Von Francesco Guarascio und Minh Nguyen
HANOI/HAIPHONG (Reuters) – Der Taifun Yagi, Asiens schwerster Sturm dieses Jahres, wurde am Sonntag zu einem tropischen Tiefdruckgebiet herabgestuft, nachdem er in Nordvietnam verheerende Schäden angerichtet und Fabriken und Infrastruktur in exportorientierten Industriezentren beschädigt hatte.
Die vietnamesische Wetterbehörde gab die Herabstufung am Sonntag bekannt, warnte jedoch vor dem anhaltenden Risiko von Überschwemmungen und Erdrutschen, während der Sturm, der stärkste seit Jahrzehnten im Land, sich westwärts bewegte.
Am Samstag unterbrach Yagi die Stromversorgung und den Telekommunikationssektor in Vietnams Hauptstadt Hanoi und verursachte großflächige Überschwemmungen, bei denen Tausende von Bäumen umfielen und Häuser beschädigt wurden.
Durch den Taifun und die darauffolgenden Erdrutsche und Überschwemmungen kamen in Vietnam nach vorläufigen Schätzungen der Regierung 21 Menschen ums Leben, 229 wurden verletzt. Auf der südchinesischen Insel Hainan kamen vier Menschen ums Leben, auf den Philippinen, dem ersten Land, das der Taifun vor einer Woche traf, starben 20 Menschen.
In Haiphong, einer vietnamesischen Küstenstadt mit zwei Millionen Einwohnern und Fabriken mehrerer multinationaler Konzerne, blieben die Industrieparks am Sonntag geschlossen, sagten Arbeiter und Manager gegenüber Reuters.
Einer von ihnen war überflutet. Die Arbeiter berichteten, man habe sie nach Hause geschickt, als sie versucht hatten, zur Arbeit zu gehen, ohne von den Bedingungen in ihren Werken zu wissen, weil die Telekommunikationsnetze nicht wiederhergestellt worden waren.
„Der Schaden an den Fabriken ist wirklich erheblich. Einige haben Dächer oder ganze Fassaden verloren“, sagte Bruno Jaspaert, Leiter der Industriezonen DEEP C, in denen Fabriken von über 150 Investoren aus Haiphong und der benachbarten Provinz Quang Ninh angesiedelt sind.
Er sagte, mindestens 80 Prozent der Fabriken seien beschädigt worden, die Industrieparks seien jedoch nicht überflutet worden.
„Wenn alles gut geht, könnte es einen Monat dauern, bis ich mich vollständig von diesem Schaden erholt habe“, sagte Do Van Truong, ein 45-jähriger Ladenbesitzer in Haiphong.
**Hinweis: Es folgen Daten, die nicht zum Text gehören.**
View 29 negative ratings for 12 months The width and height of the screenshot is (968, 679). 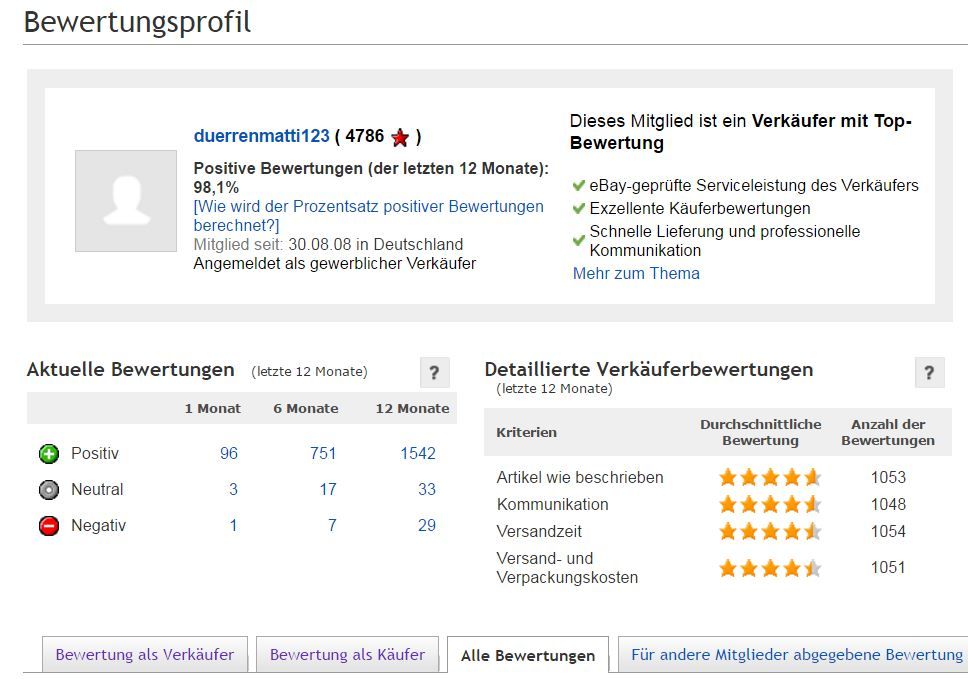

Die Decke seines Fischladens sei eingestürzt und die Strom- und Wasserversorgung sei noch nicht wiederhergestellt.
Mehrere Autobahnen im Norden des Landes seien überflutet oder schwer beschädigt, berichteten staatliche Medien und veröffentlichten Bilder und Filmmaterial von Erdrutschen.
RISIKO VON STURMFLUT
Nach seiner Landung in Vietnam am Samstagnachmittag löste Yagi in den Küstenprovinzen bis zu vier Meter hohe Wellen aus, was zu längeren Strom- und Telekommunikationsausfällen führte, die die Schadensbewertung erschwerten, teilte die Regierung mit.
Die Wetterdienstbehörde warnte vor einem anhaltenden „Risiko von Sturzfluten“ in Flussufergebieten, darunter auch in Hanoi.
Als der Wind nachließ, begannen die Behörden in Hanoi umgehend damit, die im Stadtzentrum und anderen Stadtteilen verstreut liegenden umgestürzten Bäume von den Straßen zu räumen.
„Der Sturm hat die Stadt verwüstet. Bäume fielen auf Häuser, Autos und Menschen auf der Straße“, sagte der 57-jährige Hoang Ngoc Nhien aus Hanoi.
Der internationale Flughafen Noi Bai in Hanoi, der verkehrsreichste in Nordvietnam, wurde am Sonntag wiedereröffnet, nachdem er am Samstagmorgen geschlossen worden war.